## AIM OF THE EXERCISE
When you find the line with "LED-Leuchten (247, 894)" among the records below, reproduce it and each line after it exactly, ending with the line with "custom made (245, 650)".

## DATA EXCERPTS
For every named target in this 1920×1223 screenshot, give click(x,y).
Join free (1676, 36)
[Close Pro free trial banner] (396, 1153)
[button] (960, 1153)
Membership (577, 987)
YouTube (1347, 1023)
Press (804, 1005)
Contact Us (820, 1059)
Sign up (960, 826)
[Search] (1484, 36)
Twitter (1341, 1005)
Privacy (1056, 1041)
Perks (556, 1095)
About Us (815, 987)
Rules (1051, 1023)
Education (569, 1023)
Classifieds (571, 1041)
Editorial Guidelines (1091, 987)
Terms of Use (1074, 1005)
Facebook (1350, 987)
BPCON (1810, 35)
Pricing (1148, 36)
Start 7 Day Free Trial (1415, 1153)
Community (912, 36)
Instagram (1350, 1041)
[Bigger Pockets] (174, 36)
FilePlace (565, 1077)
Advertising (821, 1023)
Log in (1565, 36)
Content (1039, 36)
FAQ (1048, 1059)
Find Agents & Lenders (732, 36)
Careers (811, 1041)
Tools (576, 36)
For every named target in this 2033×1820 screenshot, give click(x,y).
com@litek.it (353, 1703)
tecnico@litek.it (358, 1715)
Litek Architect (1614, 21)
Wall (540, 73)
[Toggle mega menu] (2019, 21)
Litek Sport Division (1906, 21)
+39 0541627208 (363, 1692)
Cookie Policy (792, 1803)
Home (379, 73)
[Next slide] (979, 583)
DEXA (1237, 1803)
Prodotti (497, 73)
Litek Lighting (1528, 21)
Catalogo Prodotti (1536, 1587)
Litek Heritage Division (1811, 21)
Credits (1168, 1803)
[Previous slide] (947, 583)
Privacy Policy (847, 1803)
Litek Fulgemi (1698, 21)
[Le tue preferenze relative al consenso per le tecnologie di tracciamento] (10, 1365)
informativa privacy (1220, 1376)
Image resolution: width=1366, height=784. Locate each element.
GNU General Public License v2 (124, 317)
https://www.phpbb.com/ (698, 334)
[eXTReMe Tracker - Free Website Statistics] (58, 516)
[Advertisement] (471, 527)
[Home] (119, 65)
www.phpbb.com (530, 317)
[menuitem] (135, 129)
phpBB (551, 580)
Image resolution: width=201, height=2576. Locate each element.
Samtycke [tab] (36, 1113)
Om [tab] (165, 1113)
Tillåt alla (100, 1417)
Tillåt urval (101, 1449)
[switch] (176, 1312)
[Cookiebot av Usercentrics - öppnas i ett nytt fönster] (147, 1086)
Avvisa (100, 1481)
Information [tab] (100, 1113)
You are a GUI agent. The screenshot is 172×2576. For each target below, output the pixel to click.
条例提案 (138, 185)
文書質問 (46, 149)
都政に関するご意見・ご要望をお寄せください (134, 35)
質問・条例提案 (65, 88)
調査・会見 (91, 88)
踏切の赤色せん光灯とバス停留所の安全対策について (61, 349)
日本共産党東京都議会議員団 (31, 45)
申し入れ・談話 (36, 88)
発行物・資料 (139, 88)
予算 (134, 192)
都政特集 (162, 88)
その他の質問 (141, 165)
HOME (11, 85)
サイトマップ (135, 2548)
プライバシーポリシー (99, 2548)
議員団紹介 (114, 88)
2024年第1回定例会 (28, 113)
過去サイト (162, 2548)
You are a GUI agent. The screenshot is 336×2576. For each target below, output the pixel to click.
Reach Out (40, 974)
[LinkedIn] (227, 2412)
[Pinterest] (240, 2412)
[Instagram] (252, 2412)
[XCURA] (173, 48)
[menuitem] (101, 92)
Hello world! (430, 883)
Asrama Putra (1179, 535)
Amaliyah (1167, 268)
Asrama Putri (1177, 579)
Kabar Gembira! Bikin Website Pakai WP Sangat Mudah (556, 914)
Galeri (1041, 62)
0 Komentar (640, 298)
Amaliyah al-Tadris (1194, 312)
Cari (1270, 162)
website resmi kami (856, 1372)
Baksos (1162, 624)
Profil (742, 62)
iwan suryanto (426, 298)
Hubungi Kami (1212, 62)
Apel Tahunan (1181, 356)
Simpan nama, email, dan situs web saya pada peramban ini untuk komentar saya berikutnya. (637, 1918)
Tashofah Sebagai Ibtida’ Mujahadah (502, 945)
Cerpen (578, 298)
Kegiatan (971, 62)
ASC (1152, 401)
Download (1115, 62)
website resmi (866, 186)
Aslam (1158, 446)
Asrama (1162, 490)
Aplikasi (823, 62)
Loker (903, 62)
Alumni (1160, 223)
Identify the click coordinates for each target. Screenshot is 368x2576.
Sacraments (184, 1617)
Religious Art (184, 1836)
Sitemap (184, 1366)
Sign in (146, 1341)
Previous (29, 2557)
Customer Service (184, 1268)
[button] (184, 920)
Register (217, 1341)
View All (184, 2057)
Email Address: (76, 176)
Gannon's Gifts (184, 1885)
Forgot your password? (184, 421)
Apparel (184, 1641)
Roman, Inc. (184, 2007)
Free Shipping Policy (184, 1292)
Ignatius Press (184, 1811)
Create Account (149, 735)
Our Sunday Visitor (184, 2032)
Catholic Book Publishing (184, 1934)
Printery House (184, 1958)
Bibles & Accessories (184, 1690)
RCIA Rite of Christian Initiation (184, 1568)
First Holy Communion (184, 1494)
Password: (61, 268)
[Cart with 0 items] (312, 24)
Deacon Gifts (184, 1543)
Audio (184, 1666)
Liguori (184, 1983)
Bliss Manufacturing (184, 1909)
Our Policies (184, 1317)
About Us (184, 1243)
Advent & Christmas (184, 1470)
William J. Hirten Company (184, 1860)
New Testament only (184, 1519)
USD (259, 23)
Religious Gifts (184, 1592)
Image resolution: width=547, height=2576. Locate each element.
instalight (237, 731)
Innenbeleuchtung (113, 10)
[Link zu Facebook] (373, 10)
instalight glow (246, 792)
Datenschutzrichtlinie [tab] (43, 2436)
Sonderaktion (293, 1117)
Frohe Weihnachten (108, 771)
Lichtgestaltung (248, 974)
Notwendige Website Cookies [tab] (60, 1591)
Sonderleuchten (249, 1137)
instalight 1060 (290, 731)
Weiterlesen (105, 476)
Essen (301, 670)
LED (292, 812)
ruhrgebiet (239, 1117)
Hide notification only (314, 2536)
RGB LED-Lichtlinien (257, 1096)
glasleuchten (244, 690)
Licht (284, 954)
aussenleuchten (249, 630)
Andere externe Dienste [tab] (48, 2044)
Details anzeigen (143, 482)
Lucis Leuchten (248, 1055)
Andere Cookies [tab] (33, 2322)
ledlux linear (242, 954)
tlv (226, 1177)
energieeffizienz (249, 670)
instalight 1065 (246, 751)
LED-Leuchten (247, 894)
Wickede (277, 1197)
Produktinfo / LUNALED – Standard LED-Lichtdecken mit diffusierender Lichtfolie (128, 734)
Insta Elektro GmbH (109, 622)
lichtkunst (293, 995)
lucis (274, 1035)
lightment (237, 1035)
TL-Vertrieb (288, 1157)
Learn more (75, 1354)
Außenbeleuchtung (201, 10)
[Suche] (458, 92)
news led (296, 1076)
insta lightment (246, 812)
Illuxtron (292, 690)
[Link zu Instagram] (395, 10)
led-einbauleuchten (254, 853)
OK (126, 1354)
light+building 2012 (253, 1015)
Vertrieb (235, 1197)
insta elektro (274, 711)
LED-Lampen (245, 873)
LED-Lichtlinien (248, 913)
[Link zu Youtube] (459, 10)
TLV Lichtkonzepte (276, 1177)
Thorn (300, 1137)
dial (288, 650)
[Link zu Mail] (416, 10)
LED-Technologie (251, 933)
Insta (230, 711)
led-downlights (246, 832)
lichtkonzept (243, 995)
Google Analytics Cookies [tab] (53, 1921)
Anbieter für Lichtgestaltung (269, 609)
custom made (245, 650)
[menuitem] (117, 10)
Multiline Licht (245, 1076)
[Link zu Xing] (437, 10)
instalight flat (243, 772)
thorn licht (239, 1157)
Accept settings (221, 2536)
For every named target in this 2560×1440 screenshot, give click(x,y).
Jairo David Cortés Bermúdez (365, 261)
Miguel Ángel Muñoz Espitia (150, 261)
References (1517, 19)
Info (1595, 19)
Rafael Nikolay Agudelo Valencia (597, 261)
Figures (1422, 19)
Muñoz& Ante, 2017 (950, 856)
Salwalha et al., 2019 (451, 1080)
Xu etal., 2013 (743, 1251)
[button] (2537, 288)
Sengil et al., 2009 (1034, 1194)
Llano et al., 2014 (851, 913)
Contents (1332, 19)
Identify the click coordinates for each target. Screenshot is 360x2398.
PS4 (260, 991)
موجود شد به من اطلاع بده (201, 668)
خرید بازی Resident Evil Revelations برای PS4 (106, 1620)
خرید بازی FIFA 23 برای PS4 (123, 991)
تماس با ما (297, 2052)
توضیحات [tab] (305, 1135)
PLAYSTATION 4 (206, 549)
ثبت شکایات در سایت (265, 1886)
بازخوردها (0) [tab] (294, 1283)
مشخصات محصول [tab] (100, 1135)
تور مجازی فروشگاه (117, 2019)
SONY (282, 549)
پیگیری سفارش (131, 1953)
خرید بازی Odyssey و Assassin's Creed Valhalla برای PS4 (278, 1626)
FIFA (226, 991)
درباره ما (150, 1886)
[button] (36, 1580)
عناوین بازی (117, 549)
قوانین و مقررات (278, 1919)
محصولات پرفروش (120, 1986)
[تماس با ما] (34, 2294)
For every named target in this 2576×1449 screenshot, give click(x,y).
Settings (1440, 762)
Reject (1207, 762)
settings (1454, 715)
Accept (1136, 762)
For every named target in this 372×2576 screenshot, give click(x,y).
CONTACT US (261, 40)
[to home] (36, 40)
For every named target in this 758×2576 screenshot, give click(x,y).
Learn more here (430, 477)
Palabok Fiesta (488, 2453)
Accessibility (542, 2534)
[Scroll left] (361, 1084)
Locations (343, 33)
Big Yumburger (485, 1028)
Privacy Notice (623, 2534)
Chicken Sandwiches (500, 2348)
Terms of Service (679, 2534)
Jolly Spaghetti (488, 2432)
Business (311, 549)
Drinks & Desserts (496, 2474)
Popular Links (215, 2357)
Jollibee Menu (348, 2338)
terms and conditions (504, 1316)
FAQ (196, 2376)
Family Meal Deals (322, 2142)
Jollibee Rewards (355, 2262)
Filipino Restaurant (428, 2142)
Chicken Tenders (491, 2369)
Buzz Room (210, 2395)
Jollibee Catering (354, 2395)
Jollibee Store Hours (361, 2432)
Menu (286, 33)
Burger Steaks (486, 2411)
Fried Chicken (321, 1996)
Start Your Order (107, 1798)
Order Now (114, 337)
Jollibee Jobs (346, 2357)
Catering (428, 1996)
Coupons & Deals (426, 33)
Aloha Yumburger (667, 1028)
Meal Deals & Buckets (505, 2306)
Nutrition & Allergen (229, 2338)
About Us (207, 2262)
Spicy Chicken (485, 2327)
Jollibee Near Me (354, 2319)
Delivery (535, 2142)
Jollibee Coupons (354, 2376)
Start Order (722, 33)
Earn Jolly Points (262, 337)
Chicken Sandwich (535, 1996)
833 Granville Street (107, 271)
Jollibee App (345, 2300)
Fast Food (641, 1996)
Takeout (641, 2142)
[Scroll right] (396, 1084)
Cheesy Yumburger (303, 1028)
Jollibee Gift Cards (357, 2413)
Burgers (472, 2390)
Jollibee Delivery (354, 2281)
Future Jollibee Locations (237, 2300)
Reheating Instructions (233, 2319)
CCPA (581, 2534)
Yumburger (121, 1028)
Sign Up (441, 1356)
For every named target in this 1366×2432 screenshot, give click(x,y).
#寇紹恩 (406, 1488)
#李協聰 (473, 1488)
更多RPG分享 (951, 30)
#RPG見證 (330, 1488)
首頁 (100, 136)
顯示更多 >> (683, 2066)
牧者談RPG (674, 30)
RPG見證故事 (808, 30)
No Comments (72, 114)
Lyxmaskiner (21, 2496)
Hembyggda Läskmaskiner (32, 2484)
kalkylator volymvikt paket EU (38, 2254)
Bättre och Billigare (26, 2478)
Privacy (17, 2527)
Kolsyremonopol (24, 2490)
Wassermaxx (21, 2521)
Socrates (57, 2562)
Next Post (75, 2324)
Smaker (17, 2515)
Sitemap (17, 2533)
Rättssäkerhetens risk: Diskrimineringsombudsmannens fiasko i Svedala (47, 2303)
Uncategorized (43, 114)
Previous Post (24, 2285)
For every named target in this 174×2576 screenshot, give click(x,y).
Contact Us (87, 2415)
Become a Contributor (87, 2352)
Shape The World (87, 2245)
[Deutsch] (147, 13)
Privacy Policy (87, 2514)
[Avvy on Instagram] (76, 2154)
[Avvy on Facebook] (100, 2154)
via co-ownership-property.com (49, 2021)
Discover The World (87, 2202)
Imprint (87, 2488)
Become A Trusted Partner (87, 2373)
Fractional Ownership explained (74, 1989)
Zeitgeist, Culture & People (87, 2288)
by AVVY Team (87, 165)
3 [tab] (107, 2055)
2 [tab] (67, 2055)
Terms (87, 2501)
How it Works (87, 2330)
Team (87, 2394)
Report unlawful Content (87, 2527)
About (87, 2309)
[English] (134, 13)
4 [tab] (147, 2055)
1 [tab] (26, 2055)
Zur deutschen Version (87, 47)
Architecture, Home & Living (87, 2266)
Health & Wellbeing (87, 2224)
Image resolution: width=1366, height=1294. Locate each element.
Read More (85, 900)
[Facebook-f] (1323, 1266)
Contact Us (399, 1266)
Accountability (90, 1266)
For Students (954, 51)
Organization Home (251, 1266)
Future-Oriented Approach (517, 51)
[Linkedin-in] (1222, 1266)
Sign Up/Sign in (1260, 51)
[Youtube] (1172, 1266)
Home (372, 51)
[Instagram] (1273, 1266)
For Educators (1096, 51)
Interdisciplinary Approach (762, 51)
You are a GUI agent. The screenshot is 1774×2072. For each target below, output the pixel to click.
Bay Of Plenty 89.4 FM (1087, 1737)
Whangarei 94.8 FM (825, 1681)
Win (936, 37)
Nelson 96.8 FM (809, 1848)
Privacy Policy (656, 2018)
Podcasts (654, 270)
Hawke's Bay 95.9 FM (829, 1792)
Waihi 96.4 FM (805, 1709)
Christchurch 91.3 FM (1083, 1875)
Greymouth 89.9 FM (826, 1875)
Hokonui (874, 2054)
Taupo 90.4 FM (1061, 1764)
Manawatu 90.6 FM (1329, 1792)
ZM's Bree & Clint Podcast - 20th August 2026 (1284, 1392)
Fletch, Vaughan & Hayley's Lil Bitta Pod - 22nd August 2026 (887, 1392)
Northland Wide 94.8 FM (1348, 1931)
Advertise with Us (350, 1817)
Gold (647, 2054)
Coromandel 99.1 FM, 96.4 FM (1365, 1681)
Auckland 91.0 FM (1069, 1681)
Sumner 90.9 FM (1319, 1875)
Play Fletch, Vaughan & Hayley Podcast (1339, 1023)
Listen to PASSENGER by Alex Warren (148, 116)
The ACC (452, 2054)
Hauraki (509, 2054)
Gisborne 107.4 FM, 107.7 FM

## SOLUTION TO THE PROBLEM
LED-Leuchten (247, 894)
Wickede (277, 1197)
Produktinfo / LUNALED – Standard LED-Lichtdecken mit diffusierender Lichtfolie (128, 734)
Insta Elektro GmbH (109, 622)
lichtkunst (293, 995)
lucis (274, 1035)
lightment (237, 1035)
TL-Vertrieb (288, 1157)
Learn more (75, 1354)
Außenbeleuchtung (201, 10)
[Suche] (458, 92)
news led (296, 1076)
insta lightment (246, 812)
Illuxtron (292, 690)
[Link zu Instagram] (395, 10)
led-einbauleuchten (254, 853)
OK (126, 1354)
light+building 2012 (253, 1015)
Vertrieb (235, 1197)
insta elektro (274, 711)
LED-Lampen (245, 873)
LED-Lichtlinien (248, 913)
[Link zu Youtube] (459, 10)
TLV Lichtkonzepte (276, 1177)
Thorn (300, 1137)
dial (288, 650)
[Link zu Mail] (416, 10)
LED-Technologie (251, 933)
Insta (230, 711)
led-downlights (246, 832)
lichtkonzept (243, 995)
Google Analytics Cookies [tab] (53, 1921)
Anbieter für Lichtgestaltung (269, 609)
custom made (245, 650)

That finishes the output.